第49話

 誕生日にバラの花とイエローキャンドルをプレゼントしてくれた亮太なのに、なぜそこまでして私を避けるのか理由が判然としない。まるで出口のない迷路を彷徨しているようだ。この連絡方法がだめだとしたら、あとは何があるのだろう……。 まったく思い当たらない。いっそ葉月に相談してみようかと思ったが、これ以上彼女を私のごたごたに巻き込みたくないとも思った。飛ぶのを忘れた鳥のように気持が逡巡する。そんなことを考えながらガラステーブルの一輪挿しに目を遣ると、バラの花が悄然と項垂れている。何もかもが終ってしまった気がした。覇気のないバラの姿を見るのが嫌で、一輪挿しから抜き上げると、八つ当たりでもするかのようにゴミ箱に投げ入れた。


 さすがの私も今朝ばかりは目醒めがよくなかった。

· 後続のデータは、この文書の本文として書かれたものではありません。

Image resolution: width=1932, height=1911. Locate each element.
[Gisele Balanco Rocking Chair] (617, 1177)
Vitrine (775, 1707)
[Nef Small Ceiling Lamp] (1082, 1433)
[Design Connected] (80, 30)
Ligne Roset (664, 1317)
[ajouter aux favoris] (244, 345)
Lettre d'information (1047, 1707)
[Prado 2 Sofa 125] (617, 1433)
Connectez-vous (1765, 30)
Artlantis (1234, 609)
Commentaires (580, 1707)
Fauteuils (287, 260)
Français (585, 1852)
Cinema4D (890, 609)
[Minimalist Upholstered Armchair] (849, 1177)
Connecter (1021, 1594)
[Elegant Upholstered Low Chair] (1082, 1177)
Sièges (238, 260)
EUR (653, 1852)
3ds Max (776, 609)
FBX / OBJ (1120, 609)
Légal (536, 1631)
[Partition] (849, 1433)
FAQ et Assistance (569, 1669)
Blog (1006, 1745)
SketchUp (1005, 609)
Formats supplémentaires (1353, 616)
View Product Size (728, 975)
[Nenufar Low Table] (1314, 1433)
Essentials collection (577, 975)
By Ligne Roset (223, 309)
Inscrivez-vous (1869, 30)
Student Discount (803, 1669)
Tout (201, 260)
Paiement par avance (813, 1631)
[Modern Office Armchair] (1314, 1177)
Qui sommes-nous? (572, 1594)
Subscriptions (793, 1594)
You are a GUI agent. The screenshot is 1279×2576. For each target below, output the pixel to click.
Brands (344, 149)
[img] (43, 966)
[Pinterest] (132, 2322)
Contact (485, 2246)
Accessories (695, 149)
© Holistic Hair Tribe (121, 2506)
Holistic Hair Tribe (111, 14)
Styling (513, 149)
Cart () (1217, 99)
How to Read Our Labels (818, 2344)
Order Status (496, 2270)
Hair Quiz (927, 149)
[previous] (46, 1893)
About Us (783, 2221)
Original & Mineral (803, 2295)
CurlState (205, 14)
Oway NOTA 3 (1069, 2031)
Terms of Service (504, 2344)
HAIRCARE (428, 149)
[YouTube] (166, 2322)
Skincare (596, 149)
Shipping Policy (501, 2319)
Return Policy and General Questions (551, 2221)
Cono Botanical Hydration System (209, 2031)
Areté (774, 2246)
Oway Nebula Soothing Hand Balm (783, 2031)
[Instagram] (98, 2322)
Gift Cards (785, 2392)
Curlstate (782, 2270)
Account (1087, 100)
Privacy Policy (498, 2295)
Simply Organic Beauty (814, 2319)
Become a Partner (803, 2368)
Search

全身に鉛の錘を結わえられたように躰が沈んだままで、すぐにはベッドから出られなかった。

 何とか自分に言い含めて出勤したものの、思うように仕事が捗らなくて、このままではだめだと叱咤して頭を切り替えようとするが、どうやっても無理だった。定時に帰らせてもらおうと思ったが、仕事がピークに差しかかってきているので、私的な理由で帰るなんてとても言い出せなかった。

 日曜日なった。仕事に追われている私には関係のないことだが、世間では昨日あたりからゴールデンウイークに突入した。連休明けまでとても待っていられない。私は前から心に決めていたことを実行するのに午後から外出をする。行き先は他でもない、亮太の住んでいたアパートである。先週の日曜日に葉月を誘って来たけれど、気持を整理する意味もあってもう一度、今度は自分の耳で確かめたかった。

 迷うことなく103号室のドアをノックする。返事がなかった。別にアポを取ってここに来たわけではないので、留守ならそれはそれで仕方がないことだ。もう一度ノックして返事がなければ出直そうとして拳を上げた時、ふいに返事と同時に細く開いた。私が遠慮がちな声で訪問した理由を説明すると、警戒心を解いたのか、顔の幅ほどにドアを開けた。

 迷惑そうに顔を覗かせた住人は大学生らしくて、ぼさぼさの頭と目蓋が半分閉じたままの姿からすると、寝起きそのものだった。

「お憩みのところすいません」

 私はその姿を見てついそう言ってしまった。

「あのう、先週もお伺いしたんですが、その後何か変わったことなかったでしょうか?」

 不躾とは思ったが、自分の気持にけじめをつける意味において、どうしても訊いておかなければならなかった。